A bright, exultant smile lit up his young features as he watched the elevator in front of him. He’d been in one before, thousands of times, but he’d never been in one alone. The thought of taking the elevator to bring him on another floor, further away from the music, excited him so much that he squealed out loud and pushed the button repeatedly, impatient. When the doors finally opened, Baylee’s eyes got big and he slowly and solemnly walked inside, gazing at the interior. Before he could move, he saw the doors closing again, and screamed. He’d made up his mind and decided that he wasn’t brave enough to ride the elevator on his own yet. Running towards the closing doors, he tried to get out of the elevator, but before he could do so, the doors were closed and he was trapped.

“Mommy!” he yelled, feeling the steel cage beginning to move upwards.

When the elevator finally reached its attributed floor slowly, Baylee had pressed himself against the back wall, his eyes pressed shut, whimpering slightly.
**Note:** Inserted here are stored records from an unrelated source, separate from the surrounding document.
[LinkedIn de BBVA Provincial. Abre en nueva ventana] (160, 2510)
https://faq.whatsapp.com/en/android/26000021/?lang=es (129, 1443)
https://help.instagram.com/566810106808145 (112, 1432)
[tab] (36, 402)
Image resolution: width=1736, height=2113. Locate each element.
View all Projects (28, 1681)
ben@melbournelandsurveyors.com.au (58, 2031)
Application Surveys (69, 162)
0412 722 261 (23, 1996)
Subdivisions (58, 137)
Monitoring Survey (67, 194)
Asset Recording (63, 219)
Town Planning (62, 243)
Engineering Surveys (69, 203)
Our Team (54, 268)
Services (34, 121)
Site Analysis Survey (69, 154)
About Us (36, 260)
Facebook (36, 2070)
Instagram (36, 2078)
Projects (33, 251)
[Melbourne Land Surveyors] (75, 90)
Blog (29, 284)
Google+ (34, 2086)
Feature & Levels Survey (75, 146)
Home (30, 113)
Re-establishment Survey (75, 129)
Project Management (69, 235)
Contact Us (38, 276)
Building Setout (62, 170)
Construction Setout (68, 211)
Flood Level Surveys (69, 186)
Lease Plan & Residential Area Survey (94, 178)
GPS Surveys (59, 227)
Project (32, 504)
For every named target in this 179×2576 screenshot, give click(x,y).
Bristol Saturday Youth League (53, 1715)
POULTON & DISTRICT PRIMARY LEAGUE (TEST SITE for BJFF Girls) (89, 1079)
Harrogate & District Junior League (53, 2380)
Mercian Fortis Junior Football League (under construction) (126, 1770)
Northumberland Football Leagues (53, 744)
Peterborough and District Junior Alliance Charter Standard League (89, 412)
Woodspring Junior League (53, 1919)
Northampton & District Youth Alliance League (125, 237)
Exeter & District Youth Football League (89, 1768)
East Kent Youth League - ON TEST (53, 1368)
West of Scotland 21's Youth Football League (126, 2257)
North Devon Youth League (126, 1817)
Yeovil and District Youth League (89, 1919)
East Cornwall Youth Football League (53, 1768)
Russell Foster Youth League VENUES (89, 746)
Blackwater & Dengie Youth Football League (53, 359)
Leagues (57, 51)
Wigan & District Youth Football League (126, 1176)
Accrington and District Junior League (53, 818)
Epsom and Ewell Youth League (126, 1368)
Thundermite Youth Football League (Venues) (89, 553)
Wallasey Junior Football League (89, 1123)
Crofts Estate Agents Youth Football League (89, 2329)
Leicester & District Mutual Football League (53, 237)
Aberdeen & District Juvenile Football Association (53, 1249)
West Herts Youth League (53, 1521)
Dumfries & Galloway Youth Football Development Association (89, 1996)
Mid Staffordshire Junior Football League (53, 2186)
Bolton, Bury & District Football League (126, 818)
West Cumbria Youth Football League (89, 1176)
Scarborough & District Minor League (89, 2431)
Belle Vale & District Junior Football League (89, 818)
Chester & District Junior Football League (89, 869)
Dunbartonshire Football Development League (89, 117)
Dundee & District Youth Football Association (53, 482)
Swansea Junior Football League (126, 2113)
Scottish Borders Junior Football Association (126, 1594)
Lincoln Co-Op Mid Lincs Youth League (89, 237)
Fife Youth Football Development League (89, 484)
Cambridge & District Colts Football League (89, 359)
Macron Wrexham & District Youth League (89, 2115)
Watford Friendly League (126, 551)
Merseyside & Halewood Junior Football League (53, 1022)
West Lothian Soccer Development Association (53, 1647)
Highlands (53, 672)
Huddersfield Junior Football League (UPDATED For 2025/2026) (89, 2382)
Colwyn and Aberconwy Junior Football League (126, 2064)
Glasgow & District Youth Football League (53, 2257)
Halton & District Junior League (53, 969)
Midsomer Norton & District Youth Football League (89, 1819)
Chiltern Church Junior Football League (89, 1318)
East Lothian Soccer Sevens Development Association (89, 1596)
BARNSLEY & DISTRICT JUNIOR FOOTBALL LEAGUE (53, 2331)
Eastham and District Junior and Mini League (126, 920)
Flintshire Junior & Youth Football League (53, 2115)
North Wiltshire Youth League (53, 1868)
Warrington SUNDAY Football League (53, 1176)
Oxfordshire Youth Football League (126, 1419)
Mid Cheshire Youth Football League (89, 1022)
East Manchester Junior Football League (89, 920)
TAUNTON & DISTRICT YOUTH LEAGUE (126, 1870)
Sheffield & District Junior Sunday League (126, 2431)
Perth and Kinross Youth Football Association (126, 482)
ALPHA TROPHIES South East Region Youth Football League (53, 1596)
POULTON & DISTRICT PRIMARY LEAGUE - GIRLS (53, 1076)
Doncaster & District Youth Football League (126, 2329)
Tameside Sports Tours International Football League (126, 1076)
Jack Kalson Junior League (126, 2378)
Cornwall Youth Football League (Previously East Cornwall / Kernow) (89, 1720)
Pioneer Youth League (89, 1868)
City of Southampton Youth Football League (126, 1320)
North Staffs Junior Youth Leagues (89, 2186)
He heard the doors open again and shot out of the cage, like a rocket. He flew past a woman with a notebook in her hands, who spun on her heels, a bewildered expression on her face.

“Young man! No running in these hallways!” she scolded him.

He didn’t listen and picked up his pace again. He stumbled, almost fell on his face, but managed to land on his butt instead. Without giving it a second thought he picked himself up, not looking back. Elevators are evil! Entering the first room that came in sight and wasn’t locked, he let himself slide down against the wall, closing the door. Suddenly he felt the excited feeling he’d had before come back. They were never gonna find him in here!


October 2015

Sighing with immense relief, he saw the familiar shopping mall looming up in front of him. He gave a short laugh and thanked the Lord for getting him back safely. This was it. He was just gonna walk inside, straight up to his mom and, well, he was gonna pretend that nothing had happened.

Baylee sighed. Mom and him had been on the seventh floor when he’d ran off on her and he figured that descending the staircase was a lot less exhausting than it was ascending the same staircase. He eyed the elevators suspiciously. Elevators are evil! He felt the old fear he’d had as a child come back again, decided that his condition could use the extra boost and headed for the staircase.

Panting, he reached the seventh floor and cursed the mall for having elevators instead of escalators. Puzzled, he looked around, trying to remember where exactly his mother and he had parted. With a defeated sigh, he lowered himself behind a big potted tree, burying his face inside his hands. Mom was nowhere in sight.